O vírus não escolhe classe, não escolhe etnia e não escolhe gênero. Mas nossas instituições, nossos hábitos e os monopólios de um ou outro grupo social influenciam inexoravelmente os indicadores sociais de desigualdade; ou seja, o impacto do “isolar-se”, para trabalhadores informais e precarizados, não é uma escolha.

Quando a sua sobrevivência depende do quanto se trabalha, e trabalhar parece ameaçar a sua sobrevivência, tudo fica muito complicado. Ou se fica vulnerável ao vírus, ou não se paga as contas.
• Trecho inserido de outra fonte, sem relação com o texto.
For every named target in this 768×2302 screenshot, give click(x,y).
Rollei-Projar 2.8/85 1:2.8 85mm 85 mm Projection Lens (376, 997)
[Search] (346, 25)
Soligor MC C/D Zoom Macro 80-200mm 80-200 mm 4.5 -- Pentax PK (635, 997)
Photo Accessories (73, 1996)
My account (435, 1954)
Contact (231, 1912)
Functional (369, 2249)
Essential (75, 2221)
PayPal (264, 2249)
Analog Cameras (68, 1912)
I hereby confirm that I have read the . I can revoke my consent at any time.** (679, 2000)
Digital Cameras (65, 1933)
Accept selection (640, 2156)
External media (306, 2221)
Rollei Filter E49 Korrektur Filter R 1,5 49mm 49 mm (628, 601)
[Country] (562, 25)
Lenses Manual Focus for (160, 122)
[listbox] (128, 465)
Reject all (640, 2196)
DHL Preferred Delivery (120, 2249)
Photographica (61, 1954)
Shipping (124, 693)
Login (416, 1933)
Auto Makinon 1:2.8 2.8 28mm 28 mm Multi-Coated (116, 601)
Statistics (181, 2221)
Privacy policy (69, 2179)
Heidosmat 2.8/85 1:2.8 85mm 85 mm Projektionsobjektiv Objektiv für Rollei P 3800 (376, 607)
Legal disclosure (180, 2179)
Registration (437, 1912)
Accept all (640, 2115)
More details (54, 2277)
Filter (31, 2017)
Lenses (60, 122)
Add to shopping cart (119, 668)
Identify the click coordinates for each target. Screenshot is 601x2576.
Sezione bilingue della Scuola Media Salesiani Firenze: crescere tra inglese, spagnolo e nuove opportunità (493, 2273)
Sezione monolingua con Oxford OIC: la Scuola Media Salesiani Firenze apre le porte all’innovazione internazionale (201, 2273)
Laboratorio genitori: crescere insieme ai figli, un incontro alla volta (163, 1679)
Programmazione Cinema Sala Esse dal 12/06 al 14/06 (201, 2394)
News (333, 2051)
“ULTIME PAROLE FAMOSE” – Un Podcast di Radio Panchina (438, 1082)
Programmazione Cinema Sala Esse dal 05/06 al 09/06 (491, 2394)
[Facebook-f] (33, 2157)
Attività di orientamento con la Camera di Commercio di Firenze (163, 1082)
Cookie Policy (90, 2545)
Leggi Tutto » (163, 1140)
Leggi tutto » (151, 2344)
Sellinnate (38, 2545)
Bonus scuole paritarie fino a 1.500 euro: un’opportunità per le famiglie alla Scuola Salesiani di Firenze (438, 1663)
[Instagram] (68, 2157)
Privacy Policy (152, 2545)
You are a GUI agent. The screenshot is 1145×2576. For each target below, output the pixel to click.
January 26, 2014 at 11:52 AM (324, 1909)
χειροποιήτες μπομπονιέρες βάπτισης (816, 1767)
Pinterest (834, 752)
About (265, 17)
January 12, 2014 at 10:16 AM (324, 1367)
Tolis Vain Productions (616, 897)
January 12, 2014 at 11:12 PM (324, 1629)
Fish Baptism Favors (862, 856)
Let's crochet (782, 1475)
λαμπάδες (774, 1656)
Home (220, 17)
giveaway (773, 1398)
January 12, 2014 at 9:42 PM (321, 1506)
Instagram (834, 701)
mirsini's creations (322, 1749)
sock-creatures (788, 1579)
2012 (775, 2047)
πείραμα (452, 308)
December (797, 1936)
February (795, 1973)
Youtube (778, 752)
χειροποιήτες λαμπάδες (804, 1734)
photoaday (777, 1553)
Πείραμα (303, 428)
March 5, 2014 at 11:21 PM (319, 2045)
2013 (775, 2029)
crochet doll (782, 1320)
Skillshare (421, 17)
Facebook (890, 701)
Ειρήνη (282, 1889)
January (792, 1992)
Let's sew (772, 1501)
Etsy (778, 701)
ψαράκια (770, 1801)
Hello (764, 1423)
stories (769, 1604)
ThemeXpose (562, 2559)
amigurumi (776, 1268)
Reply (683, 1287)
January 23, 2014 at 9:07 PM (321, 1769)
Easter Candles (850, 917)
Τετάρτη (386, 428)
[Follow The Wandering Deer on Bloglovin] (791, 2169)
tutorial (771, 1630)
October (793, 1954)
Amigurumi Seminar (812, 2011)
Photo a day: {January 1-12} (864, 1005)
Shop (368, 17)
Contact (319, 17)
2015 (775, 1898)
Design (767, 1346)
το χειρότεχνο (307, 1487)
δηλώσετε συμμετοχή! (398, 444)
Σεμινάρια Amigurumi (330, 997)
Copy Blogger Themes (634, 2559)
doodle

Mesmo os métodos de prevenção básica – do acesso à água encanada ao sabão e ao tão aclamado álcool em gel – consistem em itens e serviços de luxo para muitos brasileiros e não contemplam a realidade de grande parcela da população. Precisamos, urgentemente, olhar o “espelho” e compreender a pandemia no contexto da desigualdade social brasileira.

É de tamanha irresponsabilidade e negligência social dizer e pensar “isso não vai me afetar”, ou “eu não sou o grupo de risco”. Todos nós que temos um salário fixo, a opção de se adotar o trabalho remoto, que vivemos em uma casa que comporte todos os seus habitantes confortavelmente, que têm veículo próprio e não precisa se deslocar de transporte público – nós somos socialmente responsáveis e devemos nos levantar contra o discurso negacionista. Relativizar esse tipo de individualismo também é contribuir para sua existência.

Em momentos de crise, o caráter de todos nós se sobressai, ainda mais em um contexto de capitalismo extremo, em que Bolsonaros, Guedes e Trumps querem sucatear os sistemas sociais e enaltecer a privatização e o livre mercado. O pânico disseminado por esses sujeitos políticos precisa se transformar em trabalho coletivo: liberando sua diarista e, ainda assim, assumindo sua diária, ajudando vizinhos idosos com as compras, pressionando empresas para proteger seus funcionários.

Se não mudarmos a forma que habitamos esse mundo, catástrofes ambientais e pandemias vão se tornar uma realidade mundial constante. Por isso é muito importante um Estado que priorize a saúde pública, a educação e a arte.

Não precisamos de um presidente imprudente, que trate com descaso uma pandemia, colocando a vida da população brasileira em risco. Precisamos de resiliência para transformar o desconhecimento em informação, só assim nosso sistema imunológico será capaz de combater o vírus Covid-19 e seus sujeitos políticos antagônicos.

A Organização Mundial da Saúde garante que há como superar a pandemia, mas ela deixará como mensagem o exercício de repensarmos nossa existência.